I did want disc brakes, but that meant spending much money on a boutique ss frame, or converting a geary to ss.

One little thing that bugs me, I don't know why spec didn't put the bike name on the bike, instead of that tricross word (I don't know what tricross means).


----------



## FatTireFred (Jan 31, 2005)

a rear canti hanger and d/t cable braze-ons???


----------



## rjw (Jun 5, 2004)

FatTireFred said:


> a rear canti hanger and d/t cable braze-ons???


No braze-ons on the production bikes.


----------



## JohnnyTooBad (Apr 5, 2004)

Seems over priced. Has cheap wheels and blah parts for $780. Then they go and put a carbon seat post on it (see lipstick on a pig thread)


----------



## Lifelover (Jul 8, 2004)

JohnnyTooBad said:


> Seems over priced. Has cheap wheels and blah parts for $780. Then they go and put a carbon seat post on it (see lipstick on a pig thread)



It's only a CF wrap.


----------



## C Cow (Oct 1, 2007)

The image was posted a little ahead of the product. Brake cable, rack and fender (arg!), and a canti hanger braze ons and holes are all that's on mine.


----------



## FatTireFred (Jan 31, 2005)

rjw said:


> No braze-ons on the production bikes.



so then you're forced to use v-brakes? that's prob worse


----------



## C Cow (Oct 1, 2007)

*Johnny Too Good*



JohnnyTooBad said:


> Seems over priced. Has cheap wheels and blah parts for $780. Then they go and put a carbon seat post on it (see lipstick on a pig thread)

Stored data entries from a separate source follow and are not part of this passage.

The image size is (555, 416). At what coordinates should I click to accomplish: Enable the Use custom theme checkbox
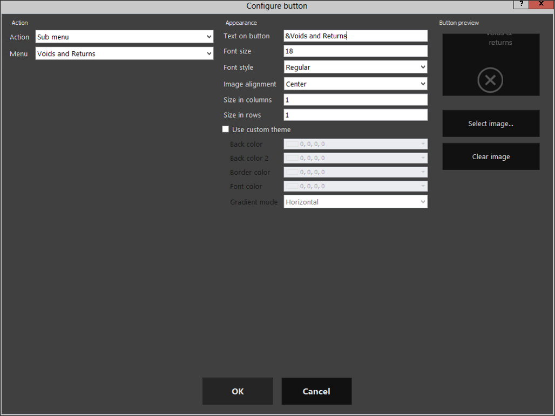click(226, 129)
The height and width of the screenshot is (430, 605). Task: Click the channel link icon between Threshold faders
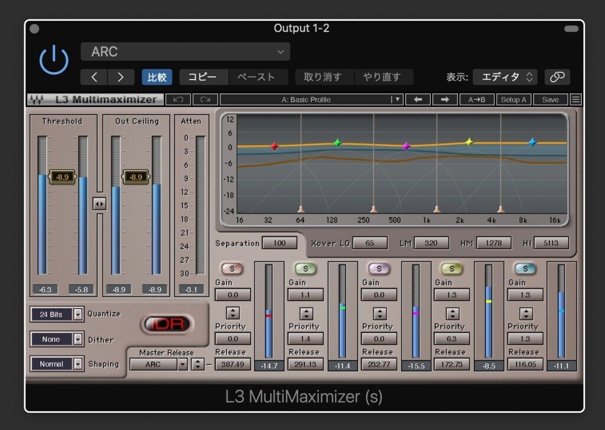99,204
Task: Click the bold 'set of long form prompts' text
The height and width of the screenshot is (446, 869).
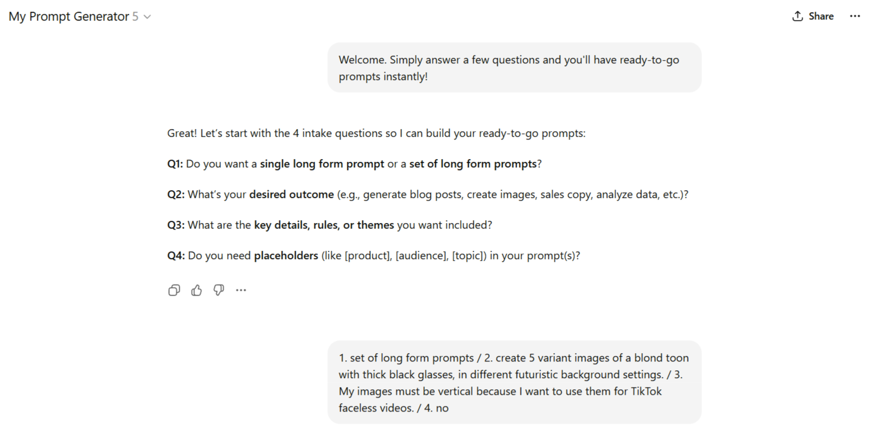Action: click(x=473, y=164)
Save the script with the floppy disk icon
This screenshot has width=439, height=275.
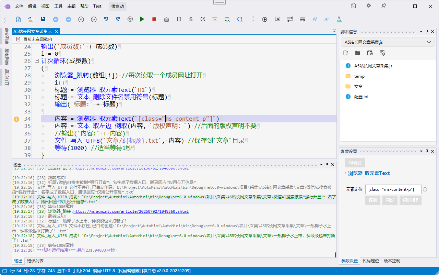(x=43, y=19)
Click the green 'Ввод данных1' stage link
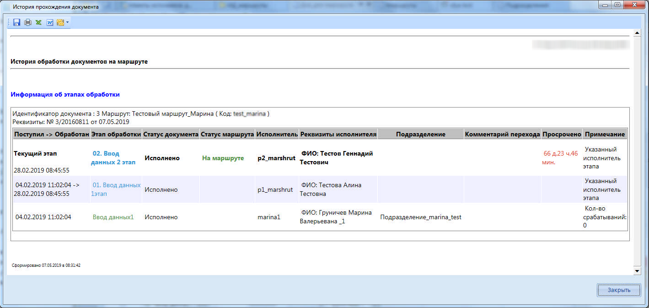Image resolution: width=649 pixels, height=308 pixels. click(x=113, y=217)
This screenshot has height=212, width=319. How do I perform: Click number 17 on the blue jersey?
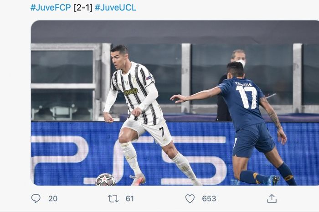click(247, 97)
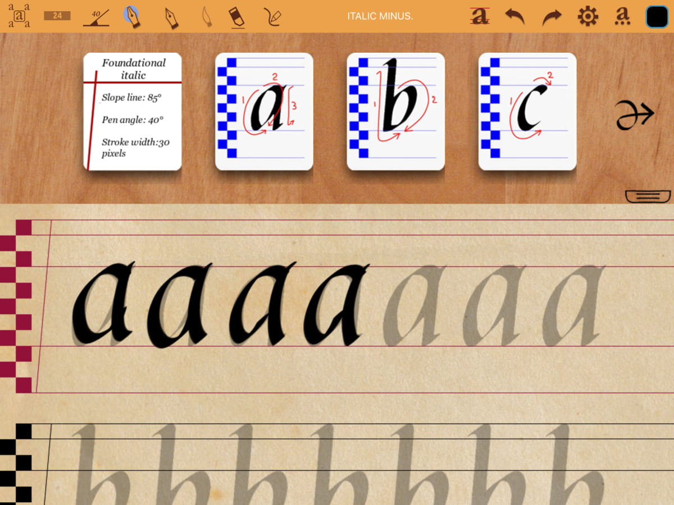The width and height of the screenshot is (674, 505).
Task: Select the letter a stroke guide card
Action: click(264, 111)
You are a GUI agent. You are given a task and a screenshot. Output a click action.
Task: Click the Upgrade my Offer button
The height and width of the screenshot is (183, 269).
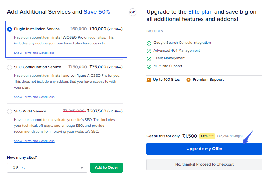tap(204, 149)
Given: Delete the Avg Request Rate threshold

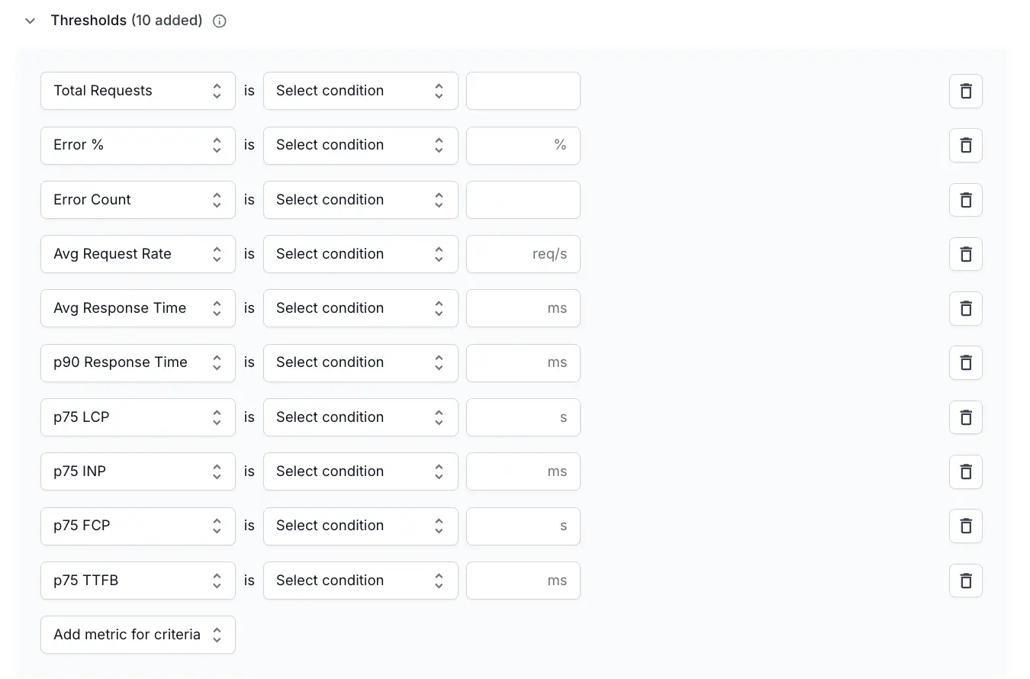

I looked for the singlespeed cross bike made of unobtanium parts but it didn't exist, and to put it together would have been at least twice the price. But, I could have missed some internet deals somewhere while supporting my LBS. 

I'm sure I would be so much faster if I had spent more money, but keeping Thing 1, Thing 2, and Things mom in bike racing sometimes requires skipping that full meal deal and just getting the cheeseburger. Anybody got any leftovers?

Starving Cow


----------



## rjw (Jun 5, 2004)

FatTireFred said:


> so then you're forced to use v-brakes? that's prob worse


The canti-hanger is still there, it's the downtube ones that are gone.


----------